Votos Nulos e Brancos podem Anular a Eleição?

No período eleitoral, em eleições municipais ou regionais, normalmente surge uma pessoa para divulgar a bandeira do voto nulo, com a clara intenção de promover a anulação da votação. Está mais que na hora de superar essa ideia e entender, realmente, qual papel pode ser destinado ao voto nulo e ao em branco.

Para os propagadores da campanha do voto nulo, o art. 224 do Código Eleitoral trás a obrigatoriedade de agendamento de uma nova eleição se os votos nulos atingirem mais da metade dos votos válidos no país. O maior erro dessa teoria está no que se chama de “nulidade”. Não é, com certeza, do que a doutrina e jurisprudência eleitorais chamam de “manifestação apolítica” do eleitor, isto é, o voto nulo que o eleitor assinala na urna eleitoral em dia de eleição.

Esta nulidade a que se diz o nosso Código Eleitoral vigente vem da ocorrência de fraude nas eleições, a exemplo de eventual cassação do candidato eleito que foi constato a compra de votos. Em casos como este, se o candidato cassado obteve mais da metade dos votos da eleição, será preciso a ocorrência de novas eleições, chamadas de suplementares. Antes da marcação de novas eleições dependerá da época em que for cassado o político, sendo factível a realização de eleições indiretas por uma das casas Legislativa. Mas neste caso já se abria possibilidade de adentrar em outro assunto, que não tem muita relevância para o tema tratado por ora aqui.
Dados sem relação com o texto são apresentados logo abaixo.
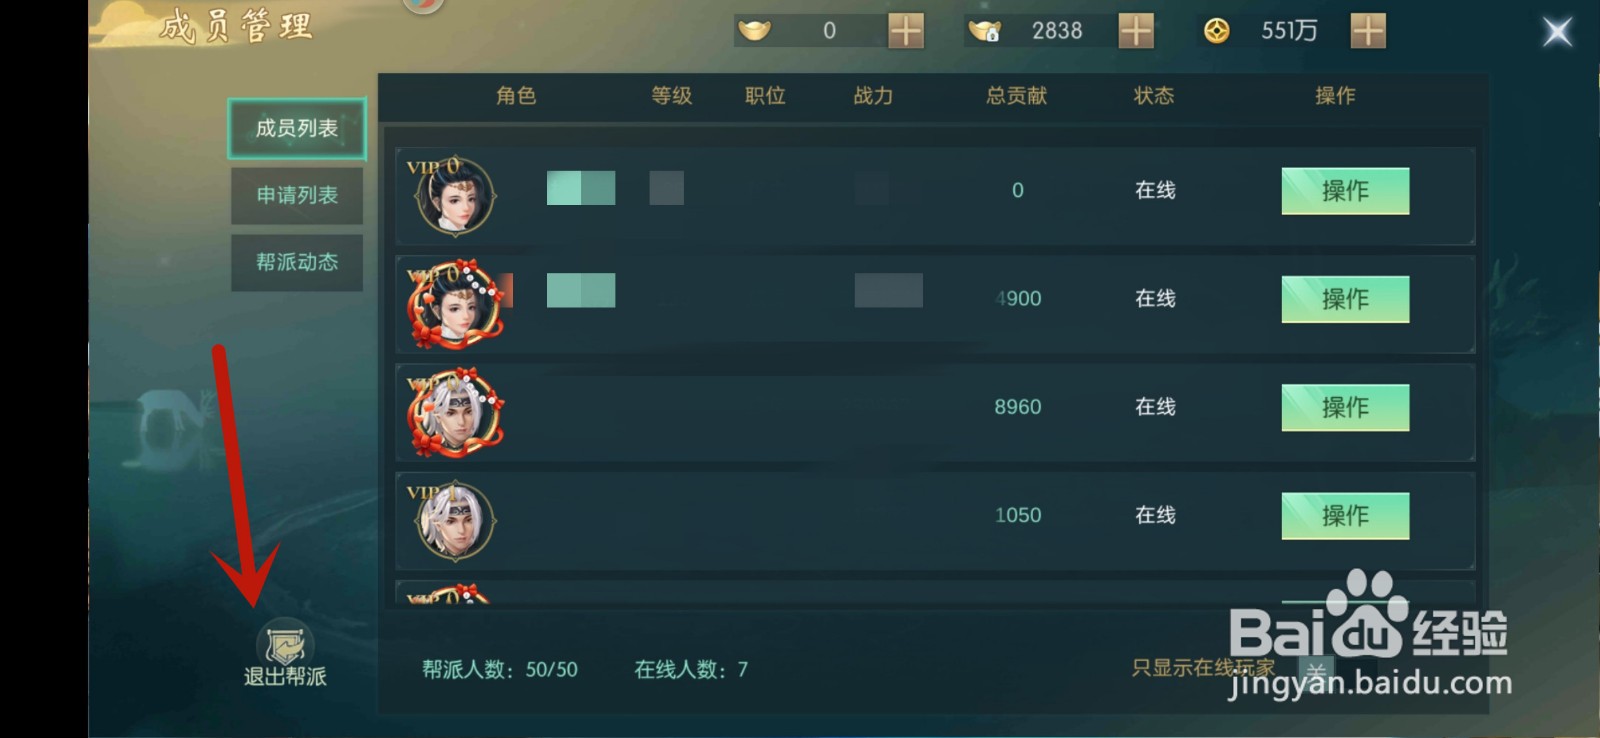Viewport: 1600px width, 738px height.
Task: Switch to the 申请列表 tab
Action: pos(297,195)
urna eletrônica. Foto: Nelson Jr./ ASICS/TSE

Se a Maioria Votar Nulo, Cancela a Eleição?

É interessante que o eleitor tenha consciência que mesmo votando nulo, não terá efeito oposto da desconsideração de seu voto. Exatamente isso: os votos dados como nulos e brancos não entram no cômputo dos votos, não servindo para nenhum fim que não seja apenas para estatísticas eleitorais.
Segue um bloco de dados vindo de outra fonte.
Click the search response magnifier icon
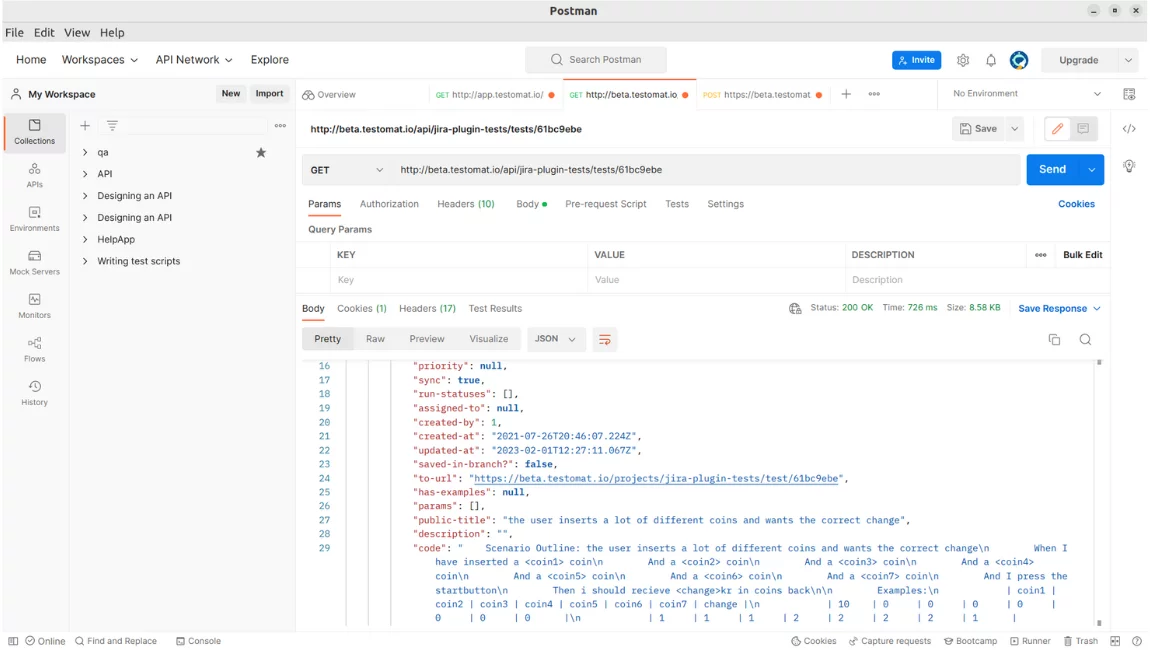The width and height of the screenshot is (1150, 650). [1085, 339]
O TSE, com base na doutrina de Said Farhat, pontua que “Votos nulos são como se não existissem: não são válidos para fim algum. Nem mesmo para determinar o quociente eleitoral da circunscrição ou, nas votações no Congresso, para se verificar a presença na Casa ou comissão do quorum requerido para validar as decisões.

E o Voto Branco, Como Fica?

De igual forma acontece com  o voto dado em branco. Há um tempo atrás, quando o voto era dado em cédulas de papel e posteriormente contados pela junta eleitoral, a lenda sobre a possibilidade de o voto em branco ser marcado para aoutro candidato poderia fazer sentido e até mesmo acontecer em muitos lugares, embora não há como provar nada disso. Isso poderia ocorrer normalmente porque, ao realizar a contagem dos votos, de forma eventual e em virtude de fraude,  as cédulas que guardavam votos em branco poderiam ser preenchidas com o nome de algum candidato. Mas isso era em razão de uma irregularidade, não em devido do regular processo de apuração.

Hodiernamente, o processo de contagem, bem como a forma de realizar o voto, alterou bastante, conforme qualquer um poderá notar. Os dois procedimentos citados são feitos de forma eletrônica, e a chance de fraudar os votos em branco não existe mais, ou se existe, se tornou bem mais difícil de ser feita.. O que continua a existir, e muito,  é a falsa compreensão de que o voto em branco pode servir para beneficiar algum candidato, ou mesmo para cancelar uma eleição, o que é uma grande mentira, conforme já foi demonstrado aqui, com base no código eleitoral vigente.

Consequências em Anular o Voto

O voto no Brasil é compulsório – o que quer dizer que o eleitor é obrigado a comparecer à sua seção eleitoral, na data da votação, ir até à cabine de e apertar algum botão na urna, ou, quando necessário, justificar sua ausência. Ainda assim, o que caracteriza é o voto é a sua liberdade democrática.

Caso o eleitor, como forma de revolta, não compareça no dia da eleição e nem justifique formalmente o porque não compareceu, poderá ter sérios problemas com a Justiça eleitoral, e com toda certeza não conseguirá emitir por exemplo uma Certidão de Quitação eleitoral para comprovar que está devidamente regular com as suas obrigações eleitorais, podendo ser excluído de concursos públicos, entre outras consequências.

Portanto, tentar fugir dessa responsabilidade por vias obliqua não vai resolver o problema politico do Brasil e de nenhum país do mundo, sendo o mais correto que o eleitor tenha consciência política ao participar do processo eleitoral no país, buscando escolher o melhor entre os candidatos e contribuindo desta forma para a manutenção da Democracia no País.